The "Aymeri" of the poems may be conflated with a later historic figure, Aimery II of Narbonne, who was the Viscount of Narbonne from around 1106 to 1134.

==Aymeri de Narbonne==
Aymeri de Narbonne is the hero of an eponymic early 13th century (c.1205-1225) chanson de geste (based on earlier poems) attributed to Bertrand de Bar-sur-Aube (author, as well, of Girart de Vienne which Aymeri de Narbonne follows in four of the five extant manuscripts of this poem). The poem comprises 4,708 verses grouped into 122 rhymed laisses; the verses are all decasyllables except for a short six syllable line at the end of each laisse (a similar use of shorter lines appears in the chansons de geste Aliscans and the Chanson de Guillaume). In Aymeri de Narbonne, Charlemagne, returning home from Spain after the tragic events of The Song of Roland, comes upon the city of Narbonne and offers the city as a fief to whichever of his knights will conquer it, but all the knights refuse because of their despair, except for the young Aymeri. Once he becomes lord of the city, Aymeri seeks the hand of Hermengarde, daughter of Didier, sister of Boniface the king of the Lombards in Pavia. After various adventures, including difficulties with a German lord named Savari (to whom Hermengarde had been promised previously) and attacks from the Saracens, the marriage occurs. The poem ends with a prediction about their future children, seven boys and five girls. The poem was reworked into two prose versions in the 15th century.

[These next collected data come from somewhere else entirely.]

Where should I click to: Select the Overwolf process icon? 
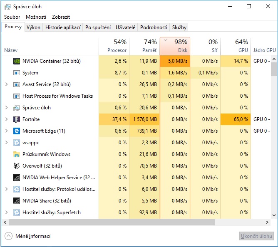[17, 166]
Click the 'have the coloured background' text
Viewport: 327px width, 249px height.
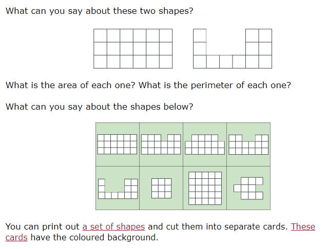tap(94, 237)
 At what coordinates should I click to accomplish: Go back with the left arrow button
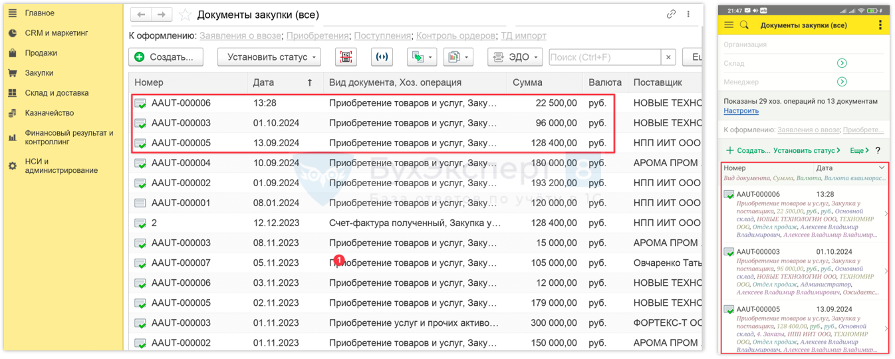141,15
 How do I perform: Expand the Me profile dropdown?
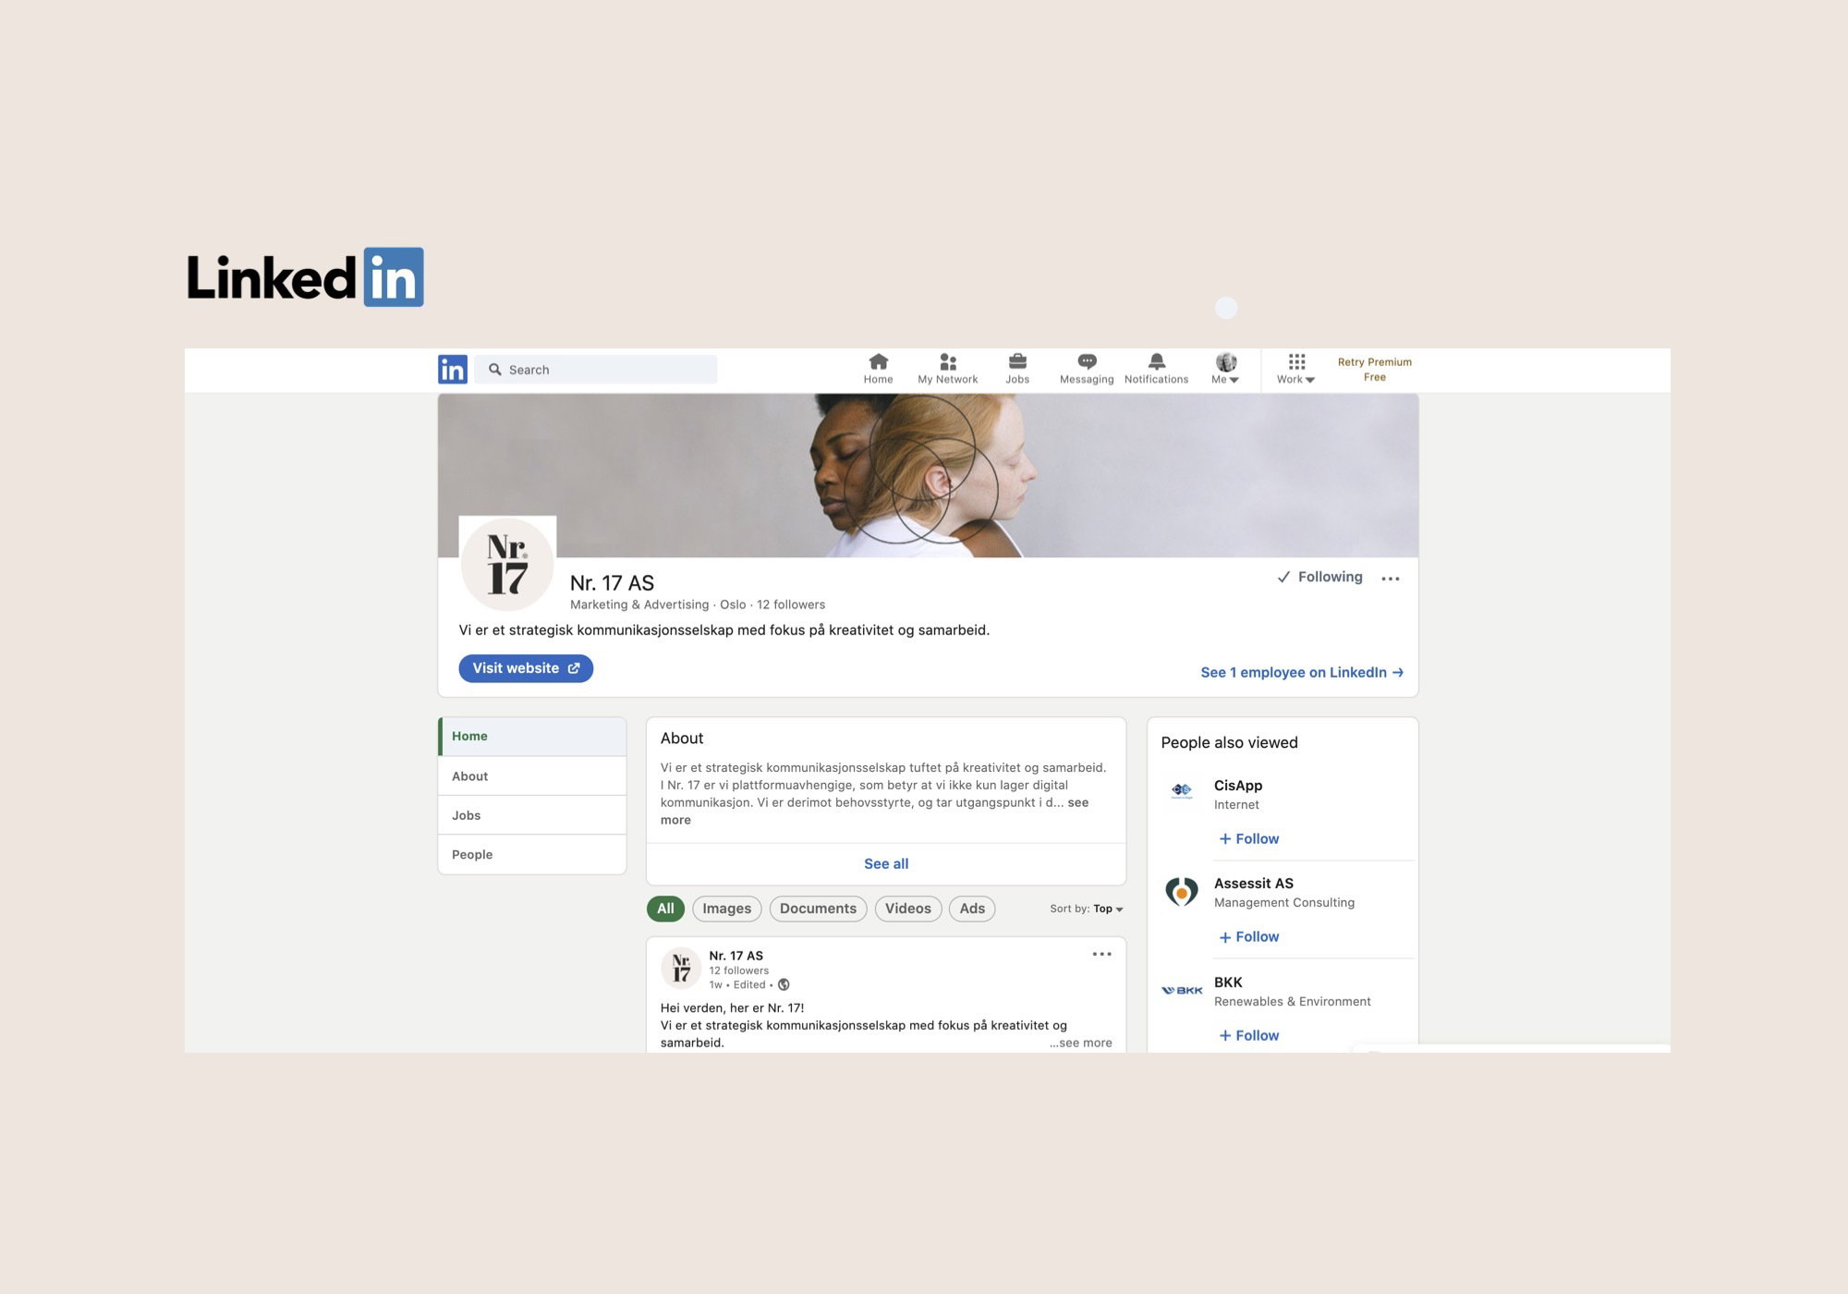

The Venice 4 manuscript of The Song of Roland contains, toward the end of that poem, the taking of Narbonne and Aymeri receiving it at his father's behest (laisses 285-318, https://www.rialfri.eu/rialfriWP/opere/chanson-de-roland-v-4).

The character also appears in the chanson de geste Girart de Vienne, also by Bertrand de Bar-sur-Aube. In that poem, he incites his four uncles to war against the Emperor.

==Narbonnais==
The hero also appears in the chanson de geste entitled Narbonnais (c.1210) by an anonymous author from the Brie region. The poem comprises 8,063 decasyllable verses grouped into assonanced laisses. The manuscripts which contain the work all place it alongside other texts (Aymeri de Narbonne, Siège de Barbastre) and the title has lent itself to the entire cycle, called "the Narbonnais Cycle", which is itself often grouped with the "Cycle of Guilluame d'Orange" (itself part of the greater "Geste of Garin de Monglane"). Narbonnais was once considered to contain two distinct parts (before the critical edition of H. Suchier in 1898), and they have received their own titles: Le Département des Enfanz Aymeri (The Departure of the Children of Aymeri) and Le Siège de Narbonne (The Siege of Narbonne). Linked to this text, there also exists a Latin prose fragment preserved at The Hague. A prose version of Narbonnais was made in the 15th century. The work was also adapted by the Italian Andrea da Barberino around 1410 for his prose version Storie Nerbonesi. In the part on the departure of Aymeri's children: Aymeri sends six of his sons out to seek their own fiefs, while keeping the youngest son Guibert. The sons are successful and eventually come to the court of Charlemagne in Paris. In the part on the Siege of Narbonne: taking advantage of the departure of the sons, the Saracens attack Narbonne and nail Guibert to a cross. The youngest son is saved however, and races to the court to seek help, but he learns that Charlemagne has died, leaving his son Louis emperor. The seven sons and Louis' army eventually defeat the Saracens.

==Mort Aymeri==
Aymeri de Narbonne is also the hero of a (probable 13th century) chanson de geste entitled Mort Aymeri (de Narbonne) (The Death of Aymeri), also called Les Sagittaires. The poem comprises 4,176 decasyllable verses grouped into assonanced and rhymed laisses. In this poem: at the end of his life, Aymeri battles to retake his city (he and his knights resort to dressing as women) and then must battle the Sagittaires, pagan centaurs, to save fourteen thousand maidens. In the end, Aymeri and two of his sons are mortally wounded and buried in Narbonne.